**Given data:**
####################

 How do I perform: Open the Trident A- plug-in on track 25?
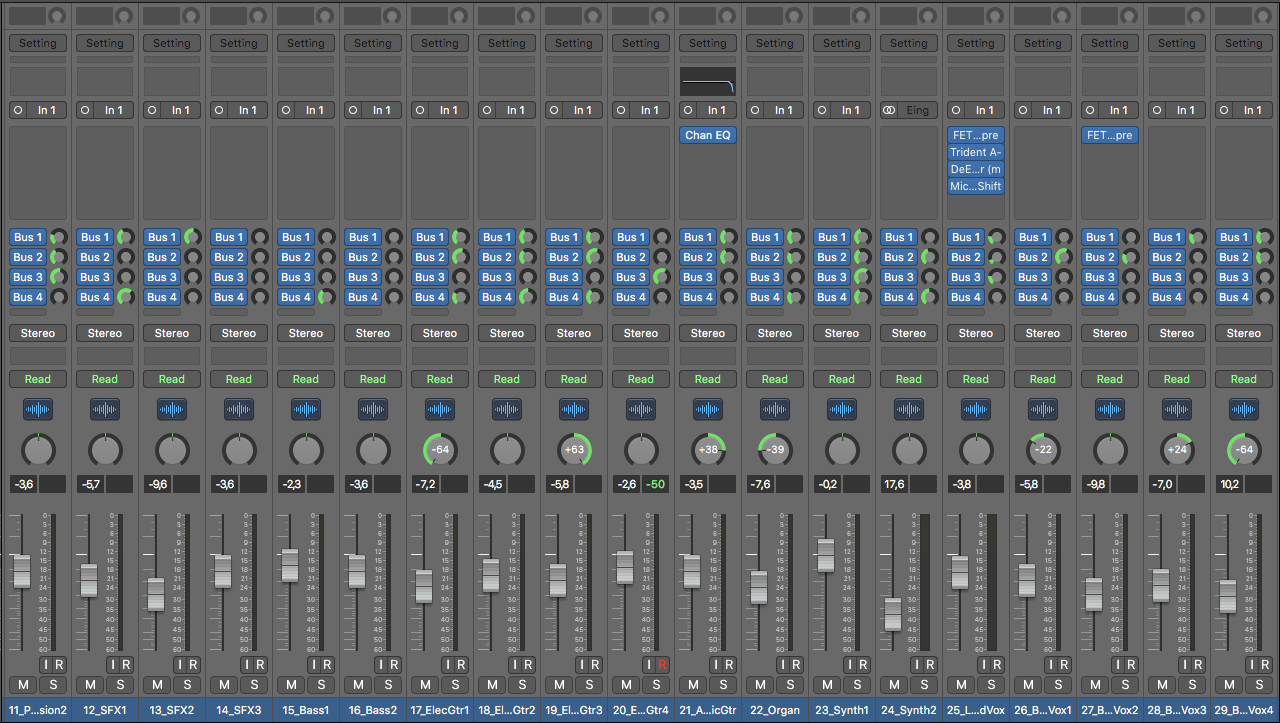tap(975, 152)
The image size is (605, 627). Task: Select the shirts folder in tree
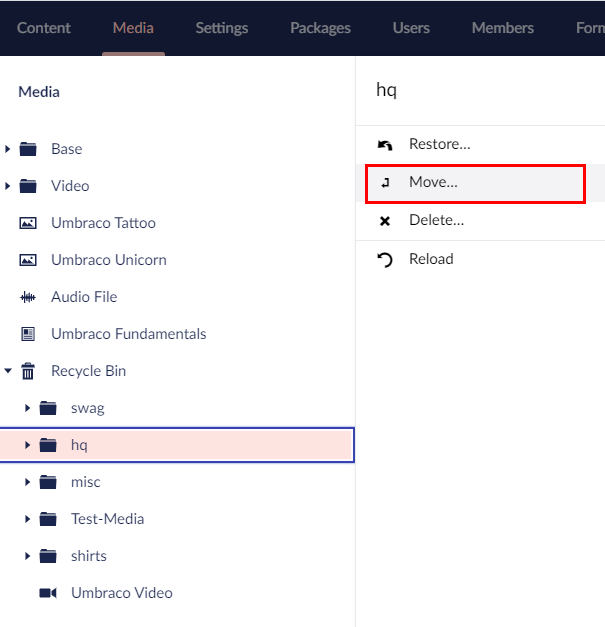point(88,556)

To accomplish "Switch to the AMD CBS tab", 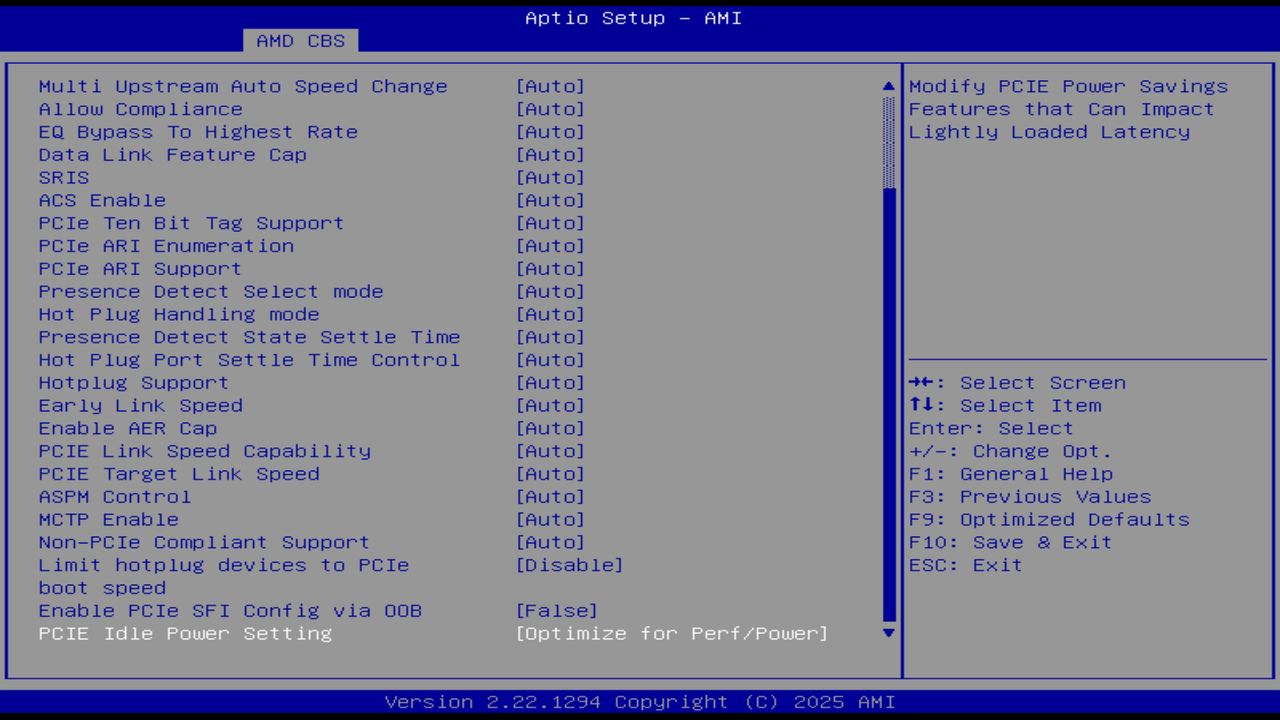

####################

**Action item:** Leave out each picture and extract the lines from the one containing "The image size" through the end of the records above, inclusive, exactly as they stand.

**Response:**
The image size is (605, 627). Task: Select the shirts folder in tree
point(88,556)

To accomplish "Switch to the AMD CBS tab", 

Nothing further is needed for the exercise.